Claro, pois se quanto mais melhor, se ostentação é elegância e chique é sinônimo de caro, você pode perfeitamente presenciar cenas do tipo, em um almoço em casa, um garçom (porque aqui, quando alguém oferece um almoço, contrata serviços de garçom) oferece um uísque black label pro sujeito, que responde, em altos brados “não, black pra mim é merda. Black é o cara que cuida do meu garden”. Digamos que eu tenha inventado essa cena. Digamos, é melhor assim. Ah, é claro, black também era a colour do waiter que servia o scotch. Fora a grosseria com o suposto dono da casa.

É cara porque é
vemelha ou...


Li a notícia sobre a “perda” que a Louboutin sofreu. Resumidamente, a Louboutin é uma marca de sapato, desenhados pelo tal Louboutin, que são super exclusivos e caros. Muito, muito caros. Tipo, quanto você pagaria, no máximo, por um sapato? E se você tivesse muito, muito dinheiro? Quanto você pagaria? Pensou num número? Multiplica por dez. É por aí que custa um Louboutin.
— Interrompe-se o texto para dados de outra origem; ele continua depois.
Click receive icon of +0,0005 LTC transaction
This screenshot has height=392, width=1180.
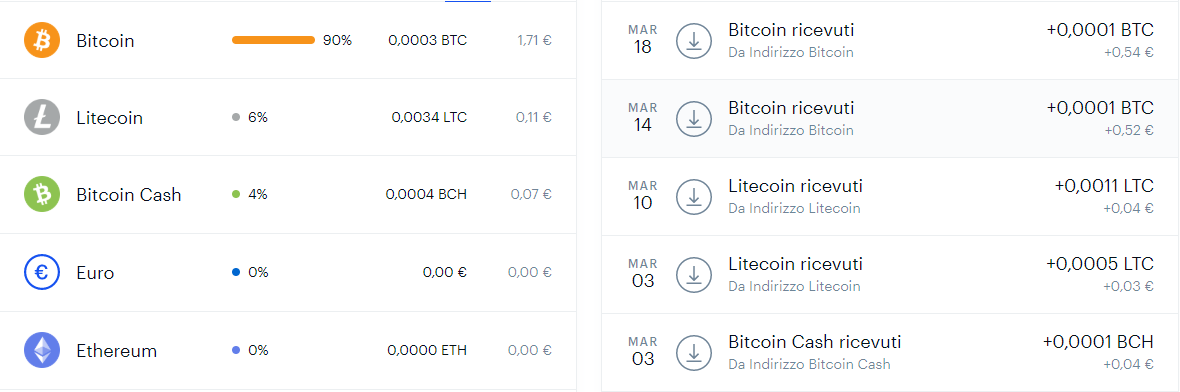pos(694,275)
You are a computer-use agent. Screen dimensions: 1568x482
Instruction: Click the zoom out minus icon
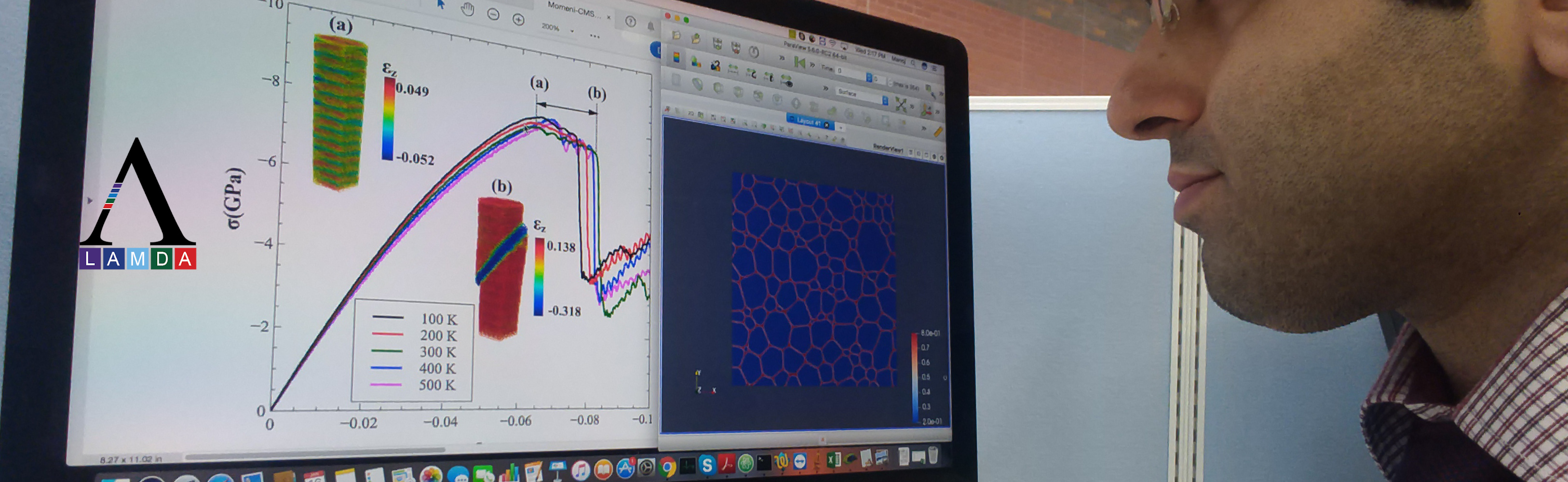(x=494, y=14)
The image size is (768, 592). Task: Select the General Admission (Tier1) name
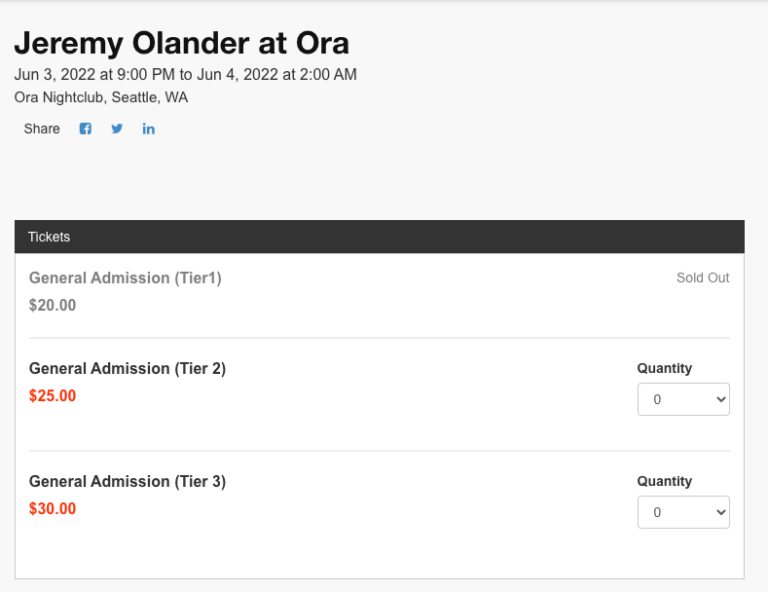point(125,278)
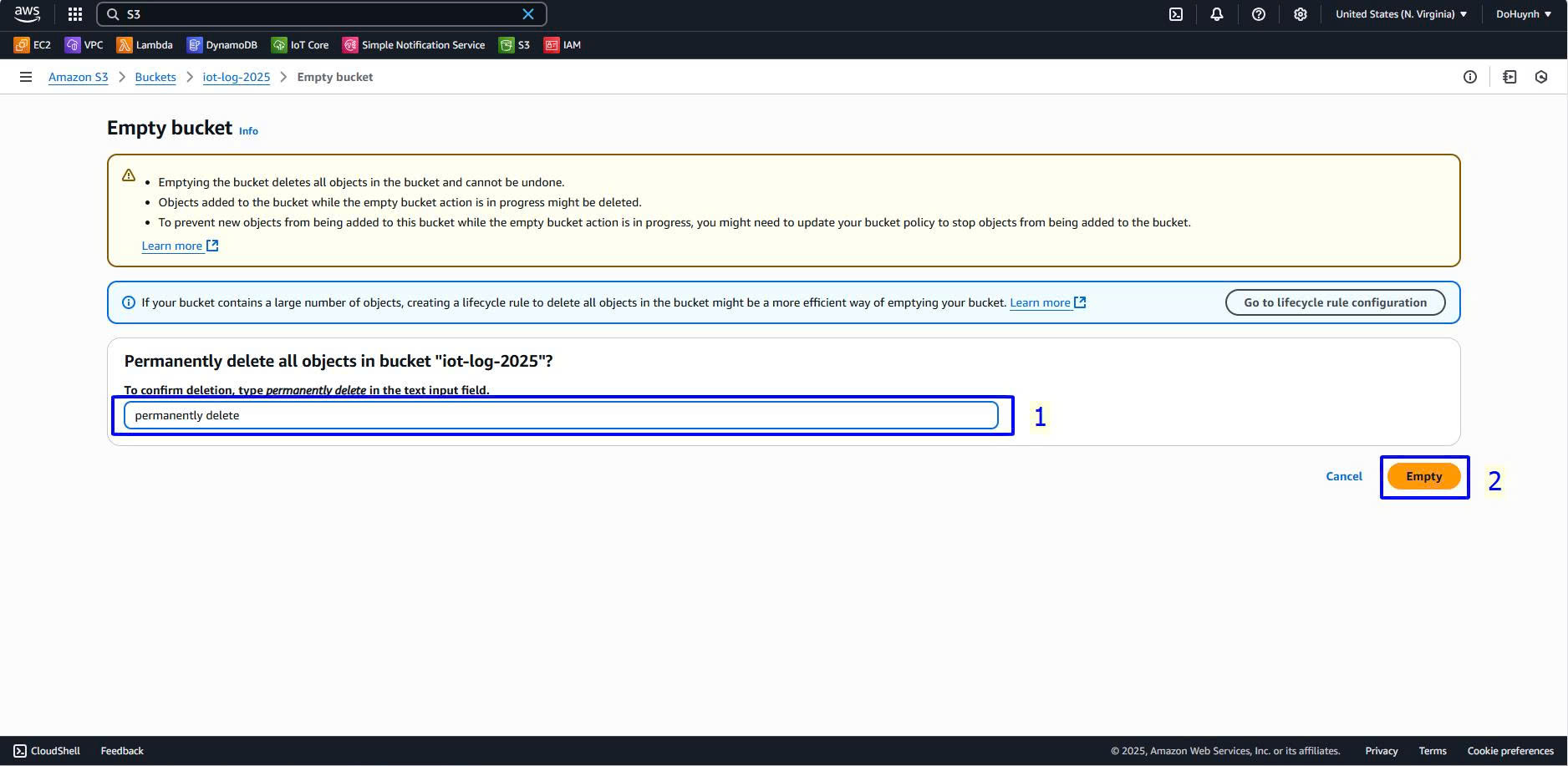Focus the permanently delete confirmation field
Image resolution: width=1568 pixels, height=766 pixels.
click(x=560, y=415)
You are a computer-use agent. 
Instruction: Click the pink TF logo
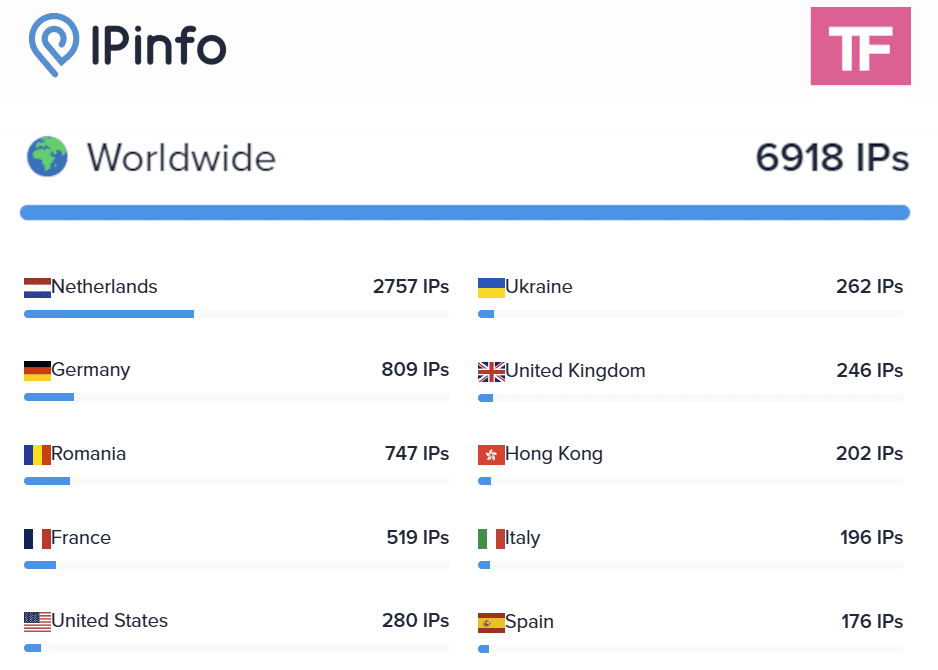pyautogui.click(x=860, y=46)
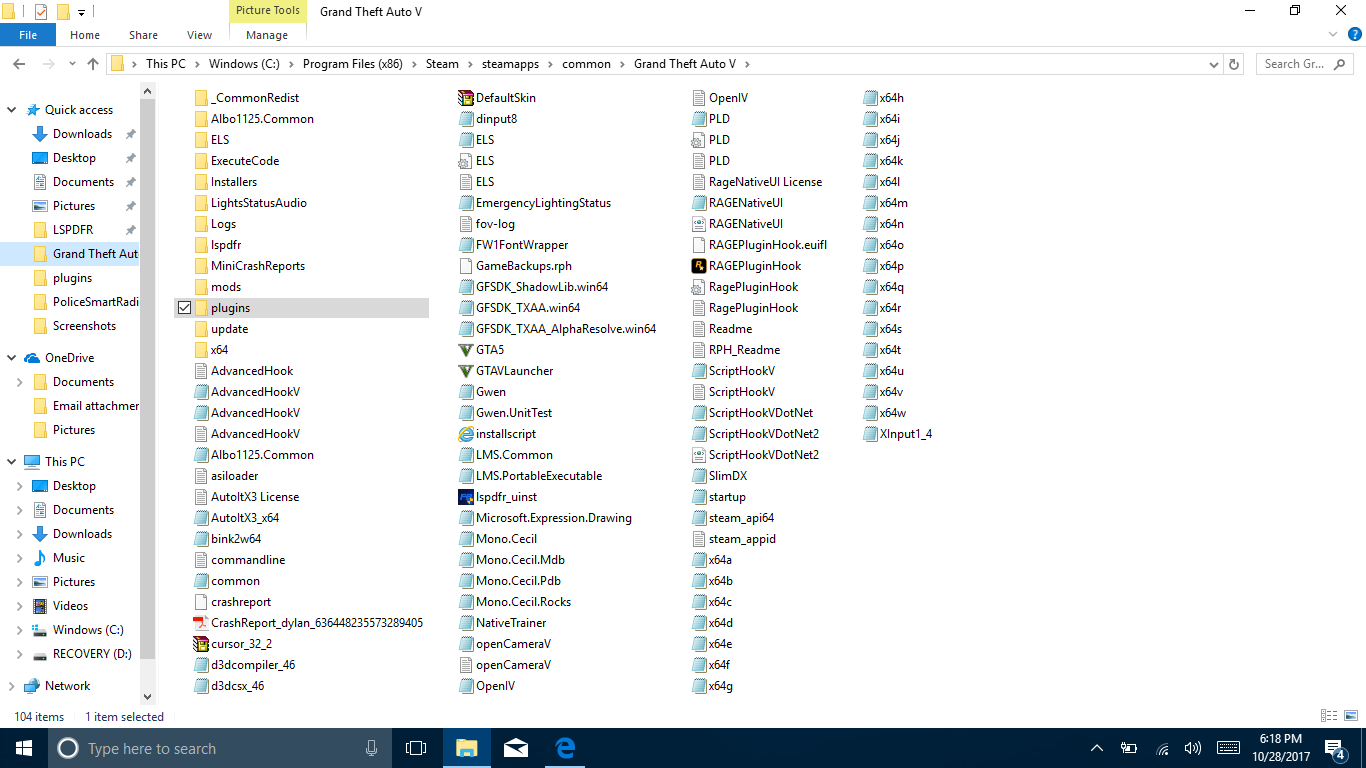1366x768 pixels.
Task: Open the View ribbon tab
Action: [199, 35]
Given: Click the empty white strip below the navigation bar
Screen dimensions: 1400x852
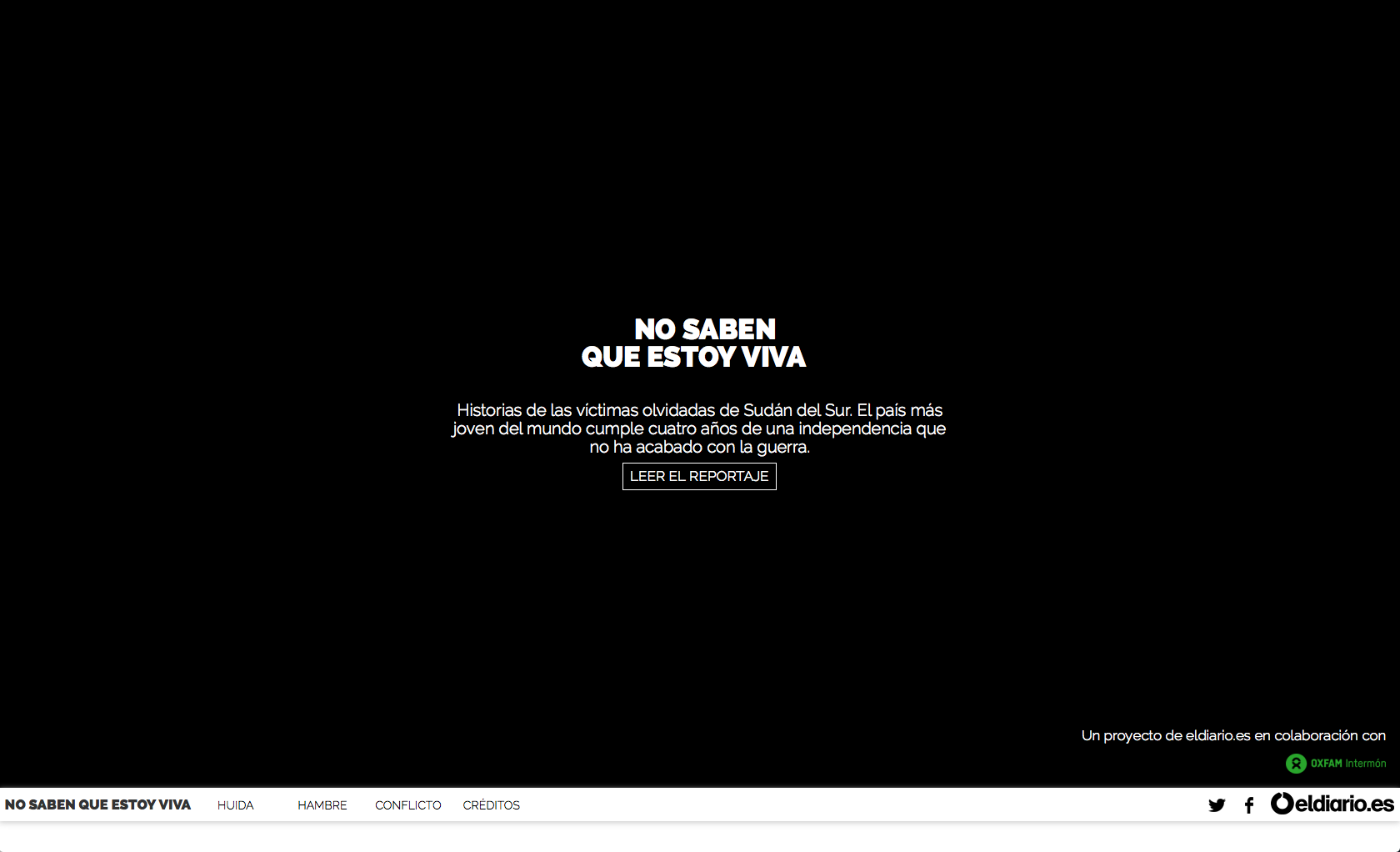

E uma das “marcas” do Louboutin é a sola vermelha. Uma ideia simples, sola vermelha. Só que o tal Louboutin foi lá e patenteou os sapatos de sola vermelha, determinando assim que ninguém mais podia fazer sapato de sola vermelha. Veja bem, sola vermelha não é uma expressão para designar algum conceito inovador ou algo que dê uma nova funcionalidade ao sapato. É só uma sola de sapato, normal, mas da cor vermelha!

É pra isso que deveria servir a ideia de propriedade intelectual? Em princípio, para proteger autores de boas ideias. Mas patentear a cor de uma sola e dizer que só você pode usar, é meio o cúmulo. Agora, isso demonstra também o valor que os simbolismos têm numa sociedade de culto extremo ao excesso. Uma sola vermelha não tem, na prática, nenhuma vantagem ou diferença para uma azul, preta, amarela...

Ainda assim, a sola vermelha é cultuada. E ela só serve como forma de dizer que a pessoa não tem problemas em gastar, em dólares, uma quantia de cinco dígitos para comprar um sapato.

Ganha um doce quem adivinhar por qual cidade o senhor Louboutin resolveu desembarcar no Brasil... claro, a que ele seria mais bem recebido e teria a maior chance de ganhar dinheiro.

Rodrigo Mendes de Almeida é jornalista, especial para o Nota de Rodapé

Um comentário:

SÉRGIO KBÇA disse...

em bsb vive-se de aparência..
já percebi discriminação em shoppings mais luxuosos por conta de pessoas que olham de lado para a classe média empobrecida do plano-piloto que paga financiamento imobiliário alto, mas que vai sempre ao shopping para matar o tédio, numa cidade cujo investimento em lazer é praticamente nulo.
Bsb nem parece capital do Brasil....
Em Washinngton há o complexo de museus SMITHSONIAM, algo que falta por aqui, com exposições a todo vapor durante o ano....
Brasília é FITNESS, SHOPPING E ARROGÂNCIA !!!